What actually follows from NIS2 and UoKSC

From a regulatory perspective, the requirements are relatively clearly defined. Organizations should, among other things:

  • manage incidents,

  • run continuous monitoring of the environment,

  • collect vulnerability information and respond to it,

  • conduct risk analysis,

  • implement technical and organizational measures.

At the same time, the law does not define in detail how these elements should be executed in day-to-day operations.

This gives organizations significant flexibility, but also creates the biggest challenge: how to translate regulatory requirements into a working model.

The most important takeaway from the webinar

NIS2 and UoKSC compliance is not just about implementing a tool or preparing documentation.

What matters most is building an effective organizational operating system.

In practice, this means connecting three areas:

Technology

Platforms such as SecureVisio play a fundamental role in security operations. They enable:

  • data collection and correlation,

  • incident detection,

  • support for SOC teams,

  • response automation,

  • vulnerability management.

This is the level at which an organization gains visibility into events.

Business context and risk analysis

This is an area that often exists formally, but is not used operationally.

Yet risk analysis should answer key questions:

  • which systems and services are critical,

  • which incidents have real impact on the organization,

  • which vulnerabilities require immediate response.

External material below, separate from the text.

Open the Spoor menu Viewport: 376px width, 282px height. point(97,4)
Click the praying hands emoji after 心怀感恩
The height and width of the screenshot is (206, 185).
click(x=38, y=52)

Without this, it is difficult to make informed decisions.

Operating model

The third element is how the organization operates:

  • who makes decisions,

  • what the incident handling process looks like,

  • how communication flows,

  • how system data is translated into action.

This is the element that ties everything together and determines effectiveness.

A practical example

In many organizations, we encounter a similar situation.

The company has:

  • an implemented SIEM,

  • vulnerability reports,

  • security documentation.

But when an incident occurs, fundamental difficulties appear:

  • no clear assessment of its importance,

  • no unambiguous decision-making ownership,

  • delayed response.

This is not caused by a lack of tools, but by a lack of integration between them and the absence of a coherent operating model.

The role of tools in the compliance context

It is worth emphasizing that tools such as SecureVisio cover a large part of the regulatory requirements.

They provide:

  • continuous monitoring,

  • incident handling,

  • event correlation,

  • support for security operations.

However, full compliance begins when the organization can translate system data into business decisions.

What’s next?

The webinar was our first joint event in this format. It helped us gather concrete insights and identify areas that require even greater clarity.

In the next edition, we want to focus even more on practice.

In particular:

  • what incident handling really looks like inside an organization,

  • which decisions are made and at what point,

  • how SIEM data is used in teams’ day-to-day work.

In other words—less about requirements, and more about how organizations operate when they treat cybersecurity as a real process, not just a checklist of obligations.

Summary

The key takeaway is simple:

NIS2 and UoKSC compliance is not about having tools or documents.

It is about whether the organization can:

  • understand its risk,

  • interpret events correctly,

  • and make decisions at the right time.

Only by combining technology, business context, and an operating model can this goal be achieved.